First seen in: Module 0 hardware check.

Symptom: "I clicked localhost:3000 and nothing loaded"

You'll see: Browser shows "this site can't be reached" when you try localhost:3000 from your laptop browser while the dev server runs in Codespaces.

Most likely: Codespaces forwards ports to a Codespaces-issued URL, not to your laptop's localhost. The terminal where you ran npm run dev shows a clickable forwarded URL — that's the one to use, not localhost.

Fix:

  1. Go to your Codespaces terminal where npm run dev is running.
  2. Look for a line that says Local: ... <some-url>.app.github.dev.
  3. Click that URL or copy it into your browser. That's the one wired to the running dev server.
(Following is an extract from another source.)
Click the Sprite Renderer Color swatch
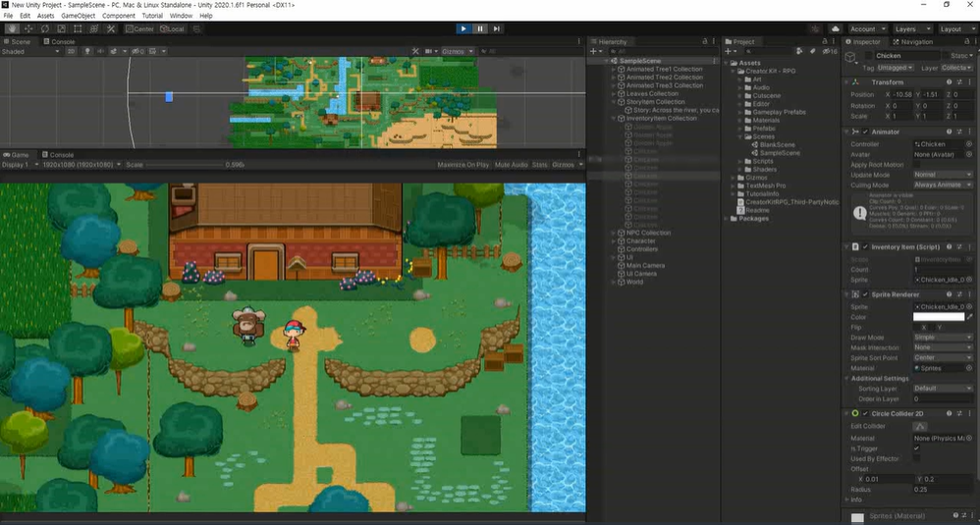The width and height of the screenshot is (980, 525). [938, 317]
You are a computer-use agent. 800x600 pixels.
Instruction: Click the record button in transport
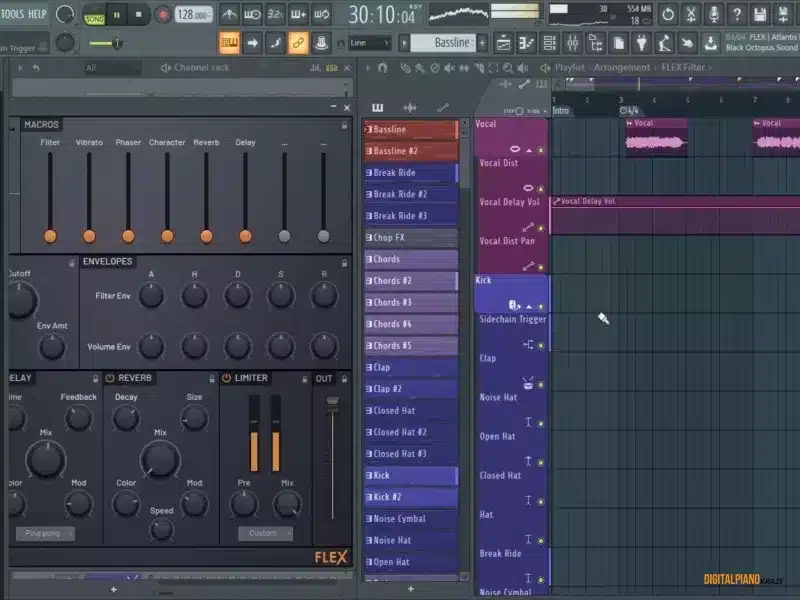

First seen in: Module 2 (port-forwarding lesson — lands in Phase 2).

Account creation

Symptom: "GitHub asked me to verify my account and now I'm locked out"

You'll see: GitHub mid-signup challenges you with email verification, phone verification, or both, and the verification email/SMS hasn't arrived after a few minutes.

Most likely: Verification email is in spam, OR you're on a residential IP GitHub treats as suspicious, OR the SMS provider is rate-limited in your region.

Fix:

  1. Check spam/promotions folders for the GitHub verification email.
  2. If still missing after 5 minutes, request a re-send from the GitHub verification screen.
  3. If SMS is failing, switch to email verification if offered.
  4. If still stuck after 20 minutes, file an issue with GitHub support: github.com/contact. Do not create a second account in the meantime — that complicates support.

First seen in: Module 0 account creation.


Phases 2 onward will append entries here as Module 2/3/4 lessons surface real issues.